Required action >> Please work out how many lines in the entries below include the string "Robot", and reply with the number alone.

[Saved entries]
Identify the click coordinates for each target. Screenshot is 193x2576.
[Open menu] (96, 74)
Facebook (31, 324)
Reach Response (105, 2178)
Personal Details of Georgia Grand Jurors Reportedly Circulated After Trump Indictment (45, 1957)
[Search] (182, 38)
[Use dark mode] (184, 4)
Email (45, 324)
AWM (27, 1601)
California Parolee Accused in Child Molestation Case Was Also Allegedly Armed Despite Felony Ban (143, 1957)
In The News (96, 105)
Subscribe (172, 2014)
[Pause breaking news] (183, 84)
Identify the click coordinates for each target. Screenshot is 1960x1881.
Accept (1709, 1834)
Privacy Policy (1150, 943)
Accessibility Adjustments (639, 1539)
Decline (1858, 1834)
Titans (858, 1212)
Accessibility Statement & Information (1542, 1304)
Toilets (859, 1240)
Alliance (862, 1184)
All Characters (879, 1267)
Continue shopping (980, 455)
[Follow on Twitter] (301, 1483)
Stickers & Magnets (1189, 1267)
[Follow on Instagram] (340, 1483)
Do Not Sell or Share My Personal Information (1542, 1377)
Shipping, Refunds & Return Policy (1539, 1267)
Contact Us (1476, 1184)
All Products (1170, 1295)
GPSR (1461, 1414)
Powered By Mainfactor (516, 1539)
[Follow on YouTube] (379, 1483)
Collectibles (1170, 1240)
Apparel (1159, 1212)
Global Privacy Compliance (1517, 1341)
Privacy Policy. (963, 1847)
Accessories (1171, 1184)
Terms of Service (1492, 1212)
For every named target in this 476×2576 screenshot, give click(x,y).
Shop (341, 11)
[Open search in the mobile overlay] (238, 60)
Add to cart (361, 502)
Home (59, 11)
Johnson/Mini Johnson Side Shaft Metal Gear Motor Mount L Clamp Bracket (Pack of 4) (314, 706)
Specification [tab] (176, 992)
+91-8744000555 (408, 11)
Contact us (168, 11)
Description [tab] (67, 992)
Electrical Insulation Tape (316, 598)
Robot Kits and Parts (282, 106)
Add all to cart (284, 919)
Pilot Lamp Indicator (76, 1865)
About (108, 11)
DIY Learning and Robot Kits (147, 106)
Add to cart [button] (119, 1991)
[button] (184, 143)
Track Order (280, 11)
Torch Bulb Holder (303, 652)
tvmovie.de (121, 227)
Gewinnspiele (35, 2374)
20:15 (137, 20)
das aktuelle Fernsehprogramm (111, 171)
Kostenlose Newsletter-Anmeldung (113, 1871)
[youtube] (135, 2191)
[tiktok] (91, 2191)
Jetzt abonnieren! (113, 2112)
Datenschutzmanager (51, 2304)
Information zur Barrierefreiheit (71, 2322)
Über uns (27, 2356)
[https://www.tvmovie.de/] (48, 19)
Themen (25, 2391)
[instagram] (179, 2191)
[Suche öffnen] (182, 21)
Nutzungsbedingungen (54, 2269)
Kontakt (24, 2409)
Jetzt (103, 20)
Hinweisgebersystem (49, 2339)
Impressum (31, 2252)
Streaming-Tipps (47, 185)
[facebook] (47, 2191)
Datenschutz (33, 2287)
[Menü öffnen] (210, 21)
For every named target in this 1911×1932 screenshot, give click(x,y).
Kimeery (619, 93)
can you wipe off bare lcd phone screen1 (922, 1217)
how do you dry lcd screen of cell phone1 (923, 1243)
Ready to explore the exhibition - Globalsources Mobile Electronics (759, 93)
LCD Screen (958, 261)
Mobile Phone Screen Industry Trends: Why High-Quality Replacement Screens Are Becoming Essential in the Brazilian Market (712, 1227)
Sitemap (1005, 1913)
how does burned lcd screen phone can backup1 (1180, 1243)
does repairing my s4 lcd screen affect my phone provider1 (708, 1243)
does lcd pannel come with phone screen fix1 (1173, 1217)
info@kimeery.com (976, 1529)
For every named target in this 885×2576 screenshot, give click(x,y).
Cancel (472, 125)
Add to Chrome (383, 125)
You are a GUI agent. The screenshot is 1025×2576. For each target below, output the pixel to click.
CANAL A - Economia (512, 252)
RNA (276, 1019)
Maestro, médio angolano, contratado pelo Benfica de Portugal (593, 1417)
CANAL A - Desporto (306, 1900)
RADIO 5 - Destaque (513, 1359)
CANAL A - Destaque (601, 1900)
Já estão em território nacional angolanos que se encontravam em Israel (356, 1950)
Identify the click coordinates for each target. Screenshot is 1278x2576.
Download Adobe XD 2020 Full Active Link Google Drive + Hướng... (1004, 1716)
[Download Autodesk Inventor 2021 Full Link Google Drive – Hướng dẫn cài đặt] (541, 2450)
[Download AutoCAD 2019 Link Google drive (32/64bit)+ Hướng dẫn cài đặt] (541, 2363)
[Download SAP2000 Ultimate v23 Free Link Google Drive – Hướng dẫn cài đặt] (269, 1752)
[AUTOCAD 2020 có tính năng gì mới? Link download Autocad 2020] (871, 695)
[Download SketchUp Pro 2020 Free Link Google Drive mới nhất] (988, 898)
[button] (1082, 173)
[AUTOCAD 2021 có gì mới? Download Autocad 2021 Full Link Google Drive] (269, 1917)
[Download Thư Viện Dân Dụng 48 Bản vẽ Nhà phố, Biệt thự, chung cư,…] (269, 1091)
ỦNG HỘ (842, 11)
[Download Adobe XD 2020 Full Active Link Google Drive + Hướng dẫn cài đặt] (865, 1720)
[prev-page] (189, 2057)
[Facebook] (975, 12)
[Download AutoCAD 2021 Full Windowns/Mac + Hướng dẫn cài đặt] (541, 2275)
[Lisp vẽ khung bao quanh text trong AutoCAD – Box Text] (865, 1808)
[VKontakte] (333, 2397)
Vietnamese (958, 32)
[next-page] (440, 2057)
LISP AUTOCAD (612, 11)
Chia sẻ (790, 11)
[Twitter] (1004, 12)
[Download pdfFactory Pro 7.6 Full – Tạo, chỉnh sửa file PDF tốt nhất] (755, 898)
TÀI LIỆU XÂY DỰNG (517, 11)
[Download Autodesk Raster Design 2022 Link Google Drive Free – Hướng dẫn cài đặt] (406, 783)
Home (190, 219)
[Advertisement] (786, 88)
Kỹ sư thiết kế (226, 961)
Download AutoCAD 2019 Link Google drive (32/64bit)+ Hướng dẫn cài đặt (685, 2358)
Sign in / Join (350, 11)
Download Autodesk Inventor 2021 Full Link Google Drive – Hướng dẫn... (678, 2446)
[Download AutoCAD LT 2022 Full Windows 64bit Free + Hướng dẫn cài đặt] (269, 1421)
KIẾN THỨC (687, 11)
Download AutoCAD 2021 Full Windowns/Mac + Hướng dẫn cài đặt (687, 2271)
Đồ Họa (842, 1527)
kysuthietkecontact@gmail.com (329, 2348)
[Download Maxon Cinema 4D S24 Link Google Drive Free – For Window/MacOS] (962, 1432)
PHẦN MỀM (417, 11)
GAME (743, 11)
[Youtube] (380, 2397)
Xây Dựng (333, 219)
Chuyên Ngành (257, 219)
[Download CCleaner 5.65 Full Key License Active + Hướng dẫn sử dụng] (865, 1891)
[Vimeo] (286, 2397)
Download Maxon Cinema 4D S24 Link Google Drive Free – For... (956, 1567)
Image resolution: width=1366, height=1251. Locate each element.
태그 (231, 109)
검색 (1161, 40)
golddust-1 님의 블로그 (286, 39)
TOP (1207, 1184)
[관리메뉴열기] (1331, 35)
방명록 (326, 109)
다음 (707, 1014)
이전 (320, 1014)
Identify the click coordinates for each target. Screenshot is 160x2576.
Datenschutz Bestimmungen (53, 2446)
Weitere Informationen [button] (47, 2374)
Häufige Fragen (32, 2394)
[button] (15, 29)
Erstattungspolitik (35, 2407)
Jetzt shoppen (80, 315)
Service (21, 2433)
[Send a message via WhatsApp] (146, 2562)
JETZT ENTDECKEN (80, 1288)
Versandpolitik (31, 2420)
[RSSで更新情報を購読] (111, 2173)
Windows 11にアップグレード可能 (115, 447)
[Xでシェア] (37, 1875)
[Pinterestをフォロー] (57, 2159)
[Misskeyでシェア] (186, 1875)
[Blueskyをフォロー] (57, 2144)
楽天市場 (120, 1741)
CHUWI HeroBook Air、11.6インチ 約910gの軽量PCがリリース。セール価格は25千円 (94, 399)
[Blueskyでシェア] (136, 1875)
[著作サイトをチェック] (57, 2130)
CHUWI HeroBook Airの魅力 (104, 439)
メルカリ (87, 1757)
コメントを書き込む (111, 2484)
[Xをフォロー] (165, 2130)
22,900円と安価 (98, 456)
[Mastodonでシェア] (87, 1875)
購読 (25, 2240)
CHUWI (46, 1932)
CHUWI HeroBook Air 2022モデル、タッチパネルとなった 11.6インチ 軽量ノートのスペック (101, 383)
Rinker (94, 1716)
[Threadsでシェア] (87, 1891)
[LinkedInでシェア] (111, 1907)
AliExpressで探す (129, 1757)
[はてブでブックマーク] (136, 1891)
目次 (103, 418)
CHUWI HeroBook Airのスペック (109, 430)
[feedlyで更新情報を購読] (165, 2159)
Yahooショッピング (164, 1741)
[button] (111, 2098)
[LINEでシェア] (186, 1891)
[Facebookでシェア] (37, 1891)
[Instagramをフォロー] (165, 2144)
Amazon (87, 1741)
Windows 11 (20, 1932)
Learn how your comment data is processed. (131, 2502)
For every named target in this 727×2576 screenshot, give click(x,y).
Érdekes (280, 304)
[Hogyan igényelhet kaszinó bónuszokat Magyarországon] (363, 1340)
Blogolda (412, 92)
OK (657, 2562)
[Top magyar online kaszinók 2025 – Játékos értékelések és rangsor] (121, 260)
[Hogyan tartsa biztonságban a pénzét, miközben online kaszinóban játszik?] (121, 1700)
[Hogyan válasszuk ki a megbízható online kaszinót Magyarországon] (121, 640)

Exercise solution >> 2